Stored records:
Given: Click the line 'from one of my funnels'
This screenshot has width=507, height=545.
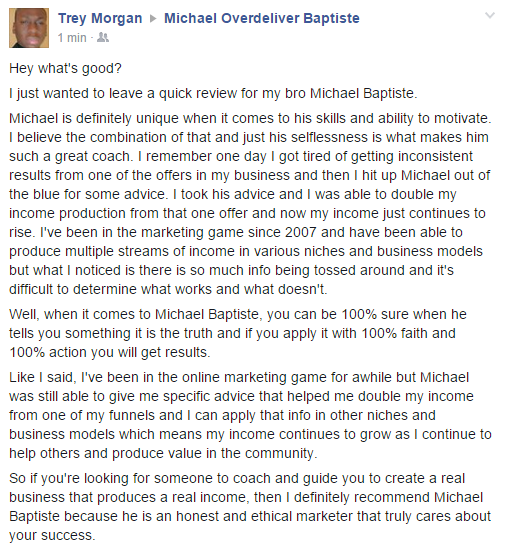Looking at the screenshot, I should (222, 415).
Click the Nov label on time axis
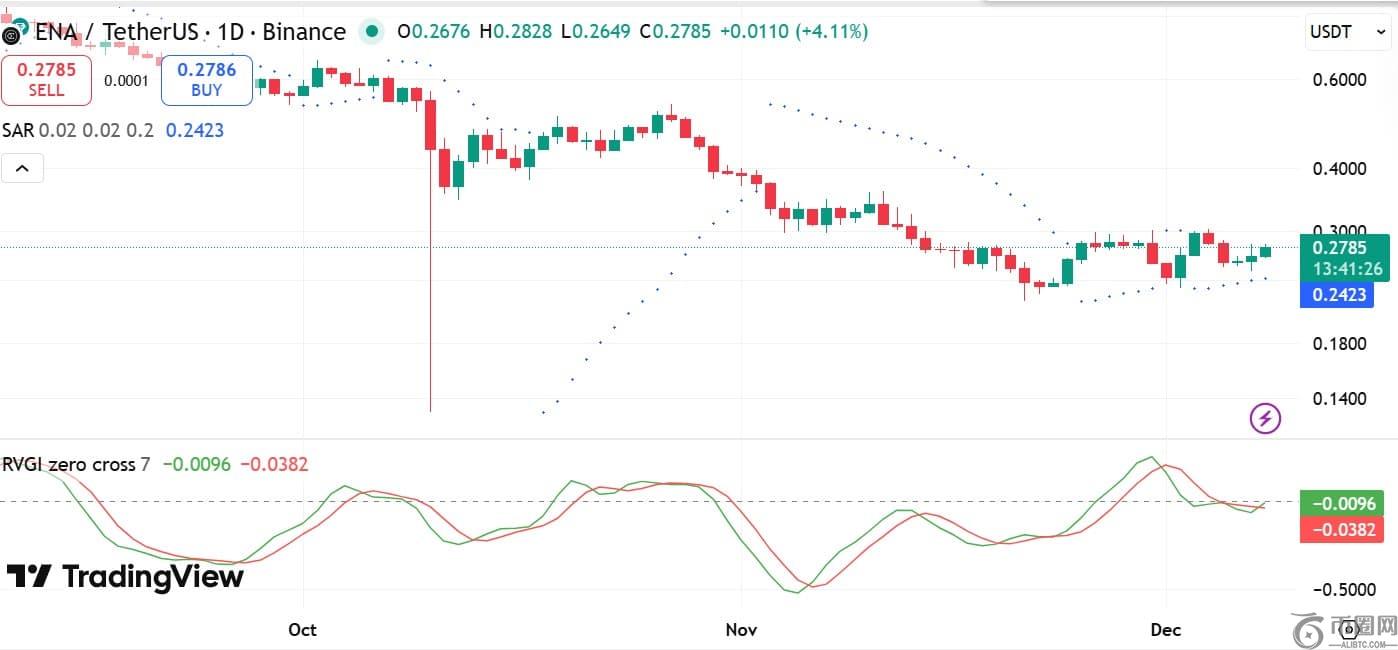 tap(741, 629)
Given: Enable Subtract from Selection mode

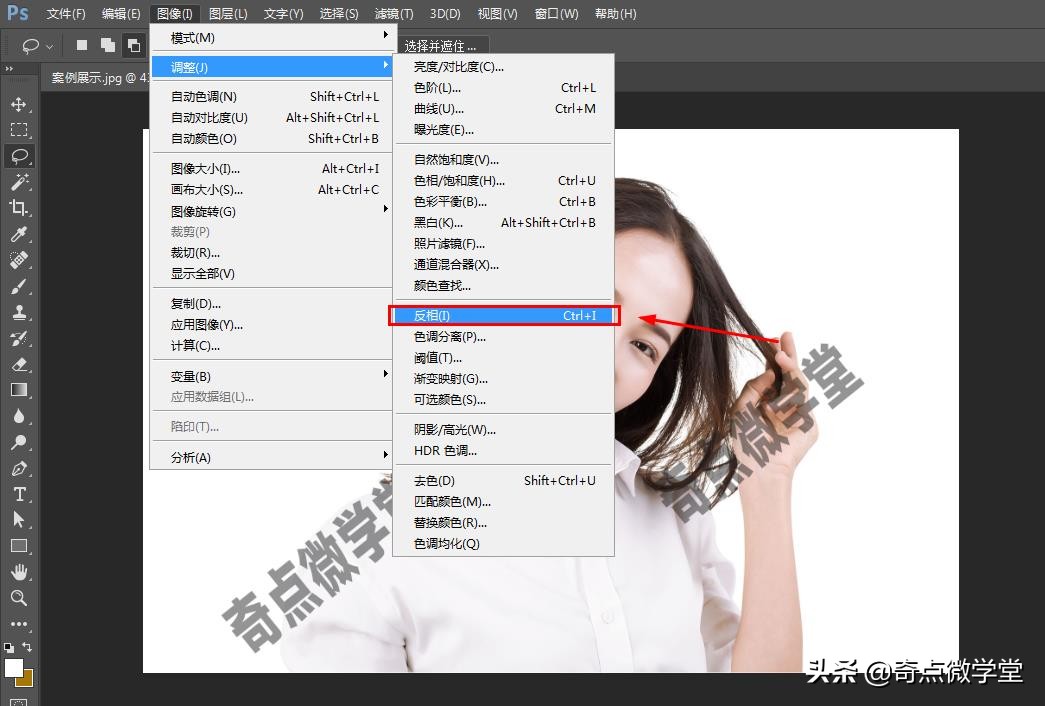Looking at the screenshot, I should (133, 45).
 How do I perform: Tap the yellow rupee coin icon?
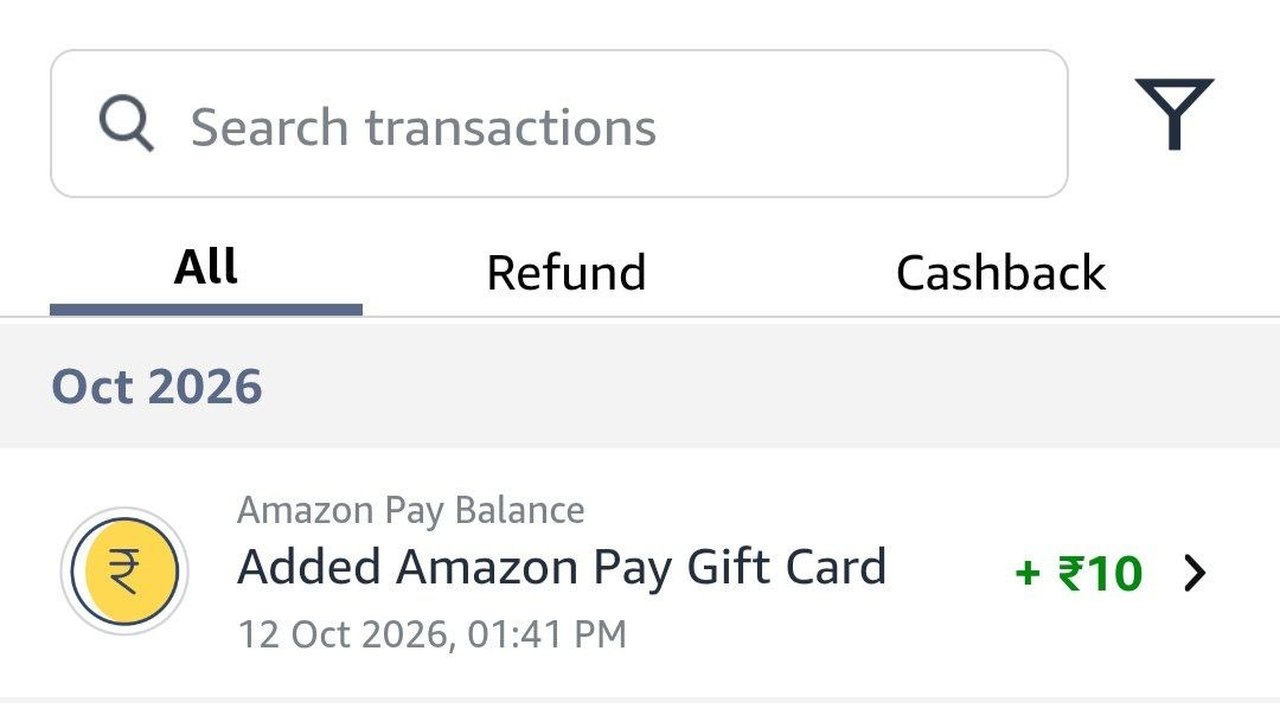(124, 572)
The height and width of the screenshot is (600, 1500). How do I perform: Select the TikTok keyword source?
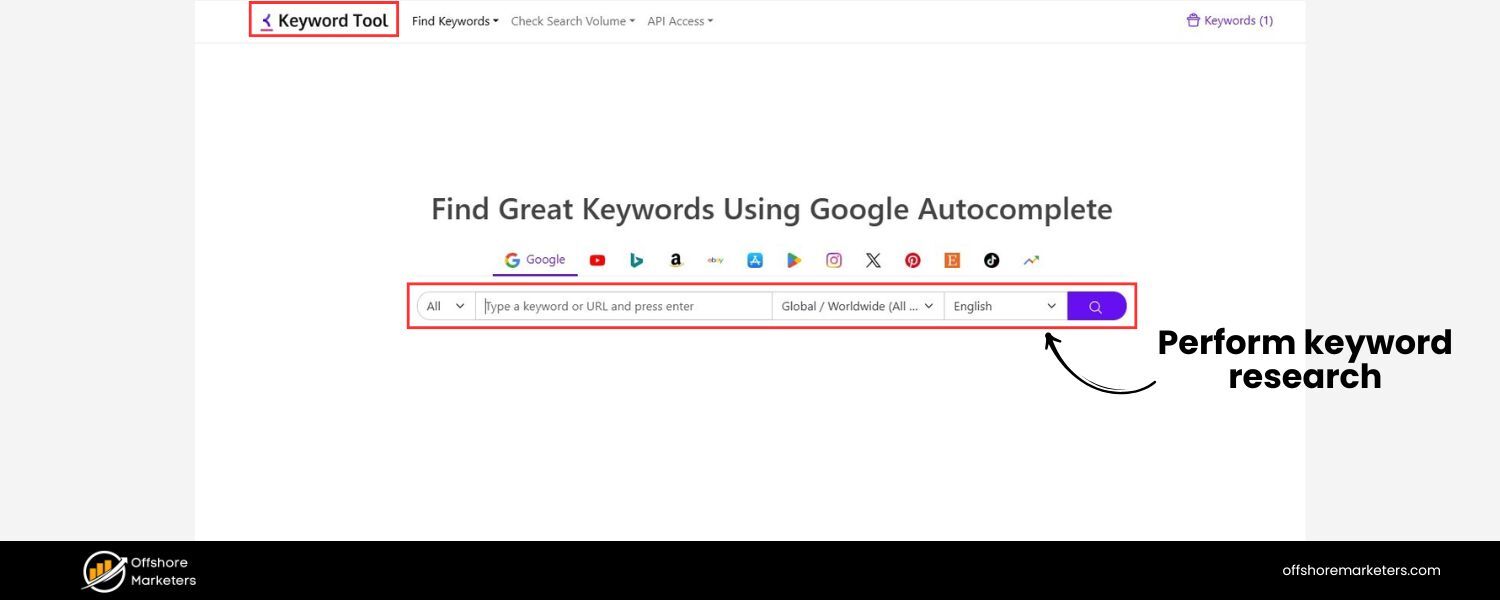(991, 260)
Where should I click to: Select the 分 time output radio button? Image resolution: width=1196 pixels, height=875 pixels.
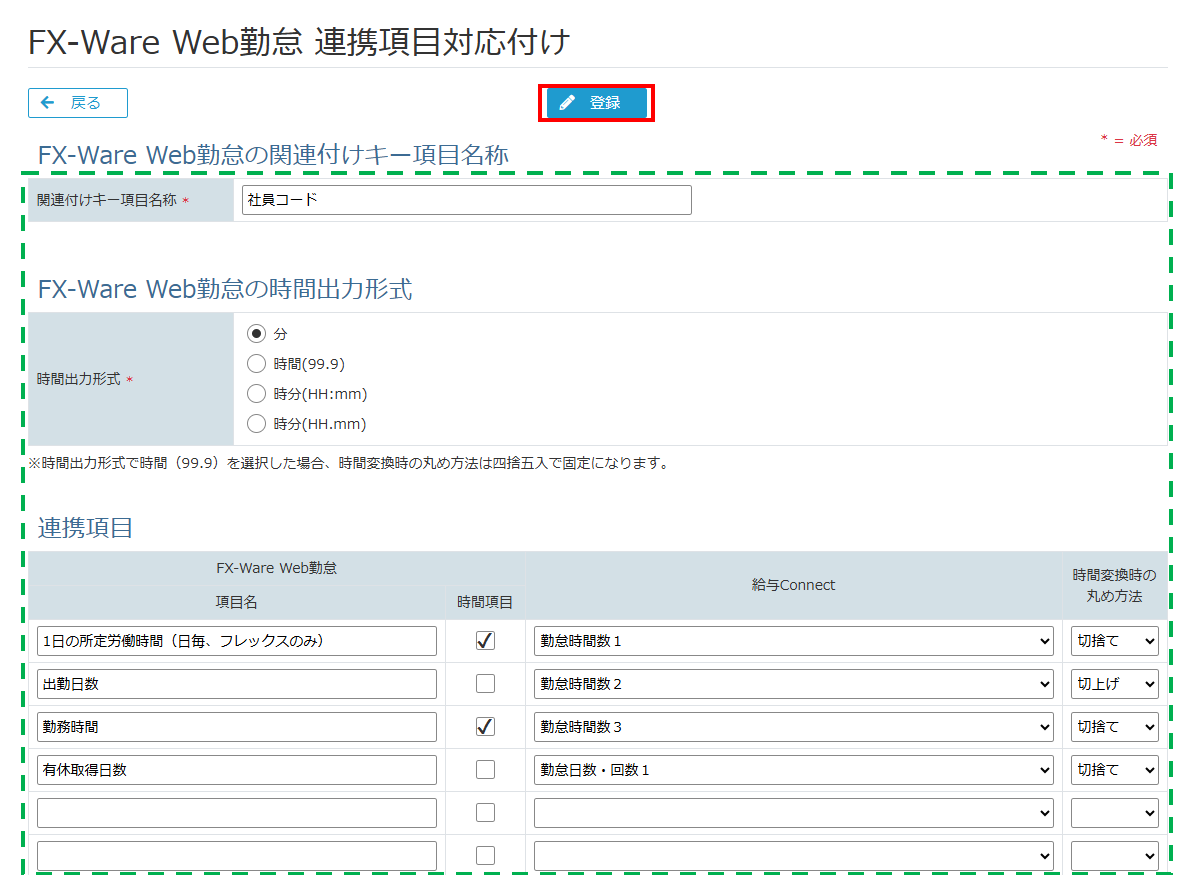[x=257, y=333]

AIM OF THE EXERCISE | Extract only the lines from the line containing "The height and" through the final line of the records; keep both ends and drop every picture.

OUTPUT FOR THIS TASK |
The height and width of the screenshot is (600, 1500). How do I perform: Select the TikTok keyword source?
(991, 260)
Where should I click to: Select the 分 time output radio button? Image resolution: width=1196 pixels, height=875 pixels.
[x=257, y=333]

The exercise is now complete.